Statistical analysis within the matched sample
STIs were rare outcomes, so we used logistic regression to predict chlamydia and trichomoniasis in the unmatched and matched samples, controlling for baseline age, race/ethnicity, gender, and household income tertiles (18). Gonorrhea was rare, with only 21 cases, so we only estimated crude odds ratios, not adjusted odds ratios. Using control variables measured at baseline avoids bias towards the null from using factors that were intermediate between suspension and STIs (21).
We used causal mediation analysis to evaluate whether pre-treatment and post-treatment variables mediated the relationship between suspension and STIs (22).
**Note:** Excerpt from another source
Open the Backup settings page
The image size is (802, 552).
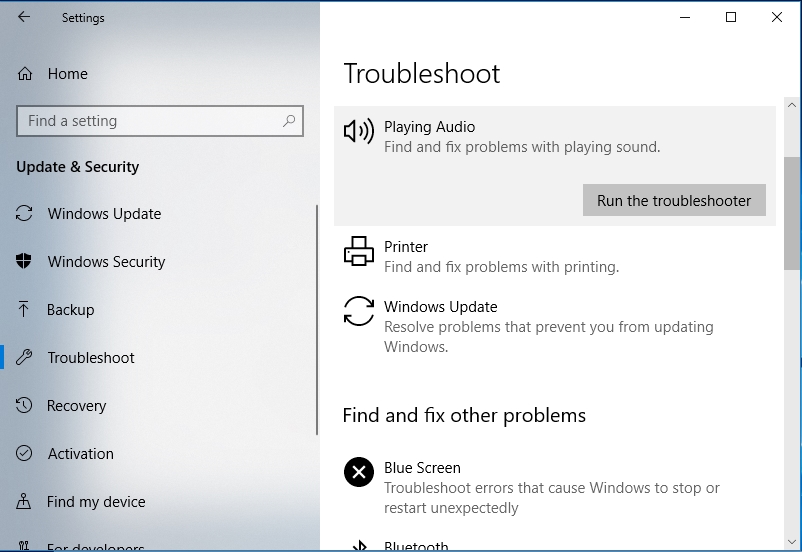point(70,310)
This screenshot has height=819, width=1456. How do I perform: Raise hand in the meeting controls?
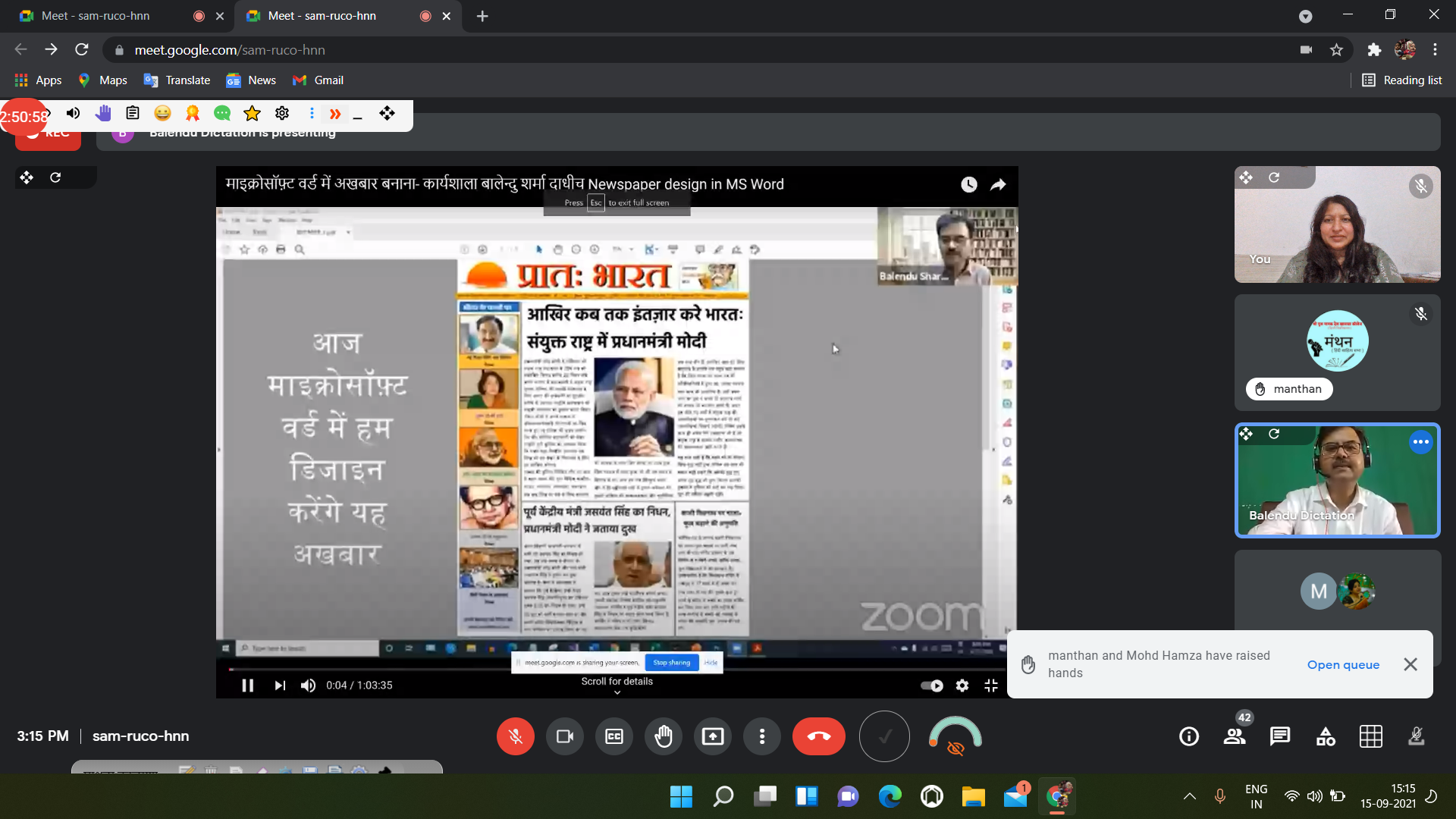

This study evaluated 34 post-suspension variables for mediation: marriage; educational attainment and predictors of educational attainment (e.g., full-time college attendance, community versus four year college matriculation, enrollment gap prior to matriculation); criminal justice outcomes (ever arrested, convicted as adult, arrested as minor, convicted as minor); sexual orientation (identify as lesbian/gay/bisexual (LGB), publicly open as LGB); employment status (full-time, day shift); substance use (ever smoker, current smoker, binge drinking); sexual risk behavior (partner has STI, frequency of sex in the past year, number of partners in past year, number of partner in lifetime, condom use frequency); personality (impulsivity, self-esteem); and expulsion.
We used sensitivity analysis for multiple controls to assess whether observed differences could be attributed to unobserved variables (42s, 43s, 23).